Les 100 premiers – Pygmalion

Pygmalion, c’est, entre plein d’autres choses, la maison française du Trône de fer (George Martin) et de L’Assassin royal (Robin Hobb), repris en poche chez J’ai lu. C’est aussi le même groupe (Flammarion, puis Madrigall), pas mal de services et de personnes en commun, les passerelles sont donc nombreuses entre les deux maisons. Et quand la directrice littéraire de l’une est partie chez l’autre et m’a fait l’amitié de me proposer de poursuivre notre collaboration, j’ai évidemment sauté sur l’occasion et de joie.

Déracinée (Uprooted), Naomi Novik (2015)

937 000 signes.

Je m’attendais à une histoire de magie et de dragons, j’ai été contenté par la première partie, et pour le moins bluffé (dans un sens positif) par la seconde. Le style de Naomi Novik est vraiment très particulier, pas forcément facile à appréhender, et le résultat est toujours hors du commun. C’est d’ailleurs sans doute ce qui lui vaut tous ces prix (notamment le Nebula et le Locus pour Déracinée). Ce roman, formidable, s’inspire apparemment de la mythologie polonaise, et l’on retrouve à l’intérieur une certaine ambiance de conte de fées. La protagoniste possède certains traits de caractères communs avec El, celle d’Éducation meurtrière (voir plus bas). Cela ne la rend pas tellement agréable de prime abord, mais on s’attache malgré tout vite à elle, car les aspects agaçants de sa personnalité sont aussi ses principales qualités. Comme dans un entretien d’embauche où l’on te demanderait tes défauts, où tu répondrais en toute modestie « je suis trop rigoureux, trop exigeant, trop investi », mais à l’opposé.
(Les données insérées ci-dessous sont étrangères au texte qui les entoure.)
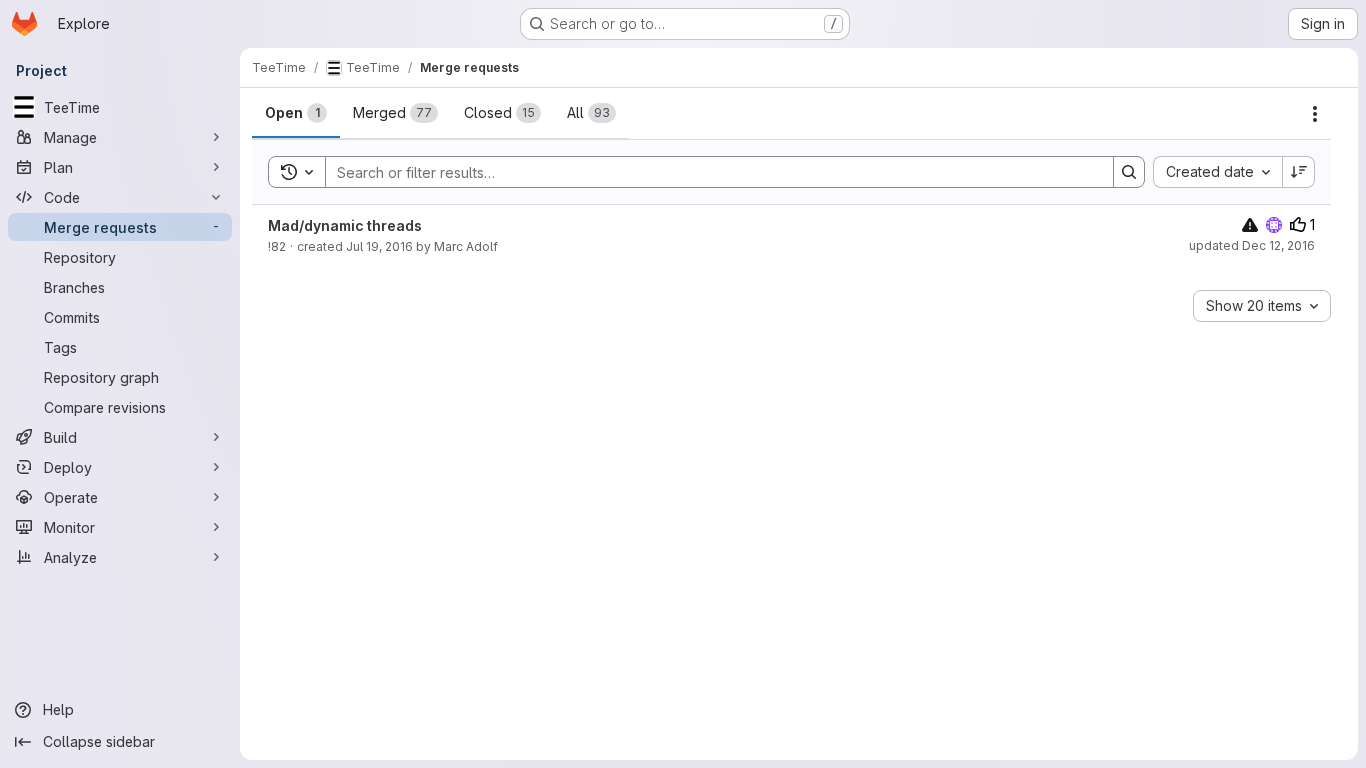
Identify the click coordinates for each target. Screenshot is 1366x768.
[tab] (296, 113)
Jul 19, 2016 (379, 246)
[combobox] (1217, 172)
Cher monde (Dear World), Toby Little (2016)

215 000 signes.

Toby est (plutôt était, car il a bien grandi depuis) un petit gamin de cinq ans qui, je ne sais plus pour quelle raison, s’est un jour piqué de communiquer avec des gens du monde entier. Il a commencé à envoyer des cartes postales à des connaissances vivant à l’étranger, puis le réseau s’est étendu, et il a fini par correspondre avec de parfaits inconnus. Il sait à peine écrire au début de son entreprise, les réponses sont donc souvent plus intéressantes que les sollicitations de l’enfant, qui se contente les premiers temps d’un « Salut, je m’appelle Toby, ça va ? », mais c’est très touchant de voir se créer une telle chaîne humaine, d’un bout à l’autre de la planète, et de savoir qu’un tout petit garçon en est à l’origine. Il n’a pas été toujours facile de traduire ces réponses venues du monde entier, car l’anglais est parfois approximatif, et je tenais donc à essayer de rendre cette impression sans donner à penser que la traduction l’était (approximative). De mémoire, le bouquin contient aussi un ou plusieurs cahiers photos, où on découvre Toby dans son quotidien, ou avec certains de ses correspondants, ou avec sa collection de cartes.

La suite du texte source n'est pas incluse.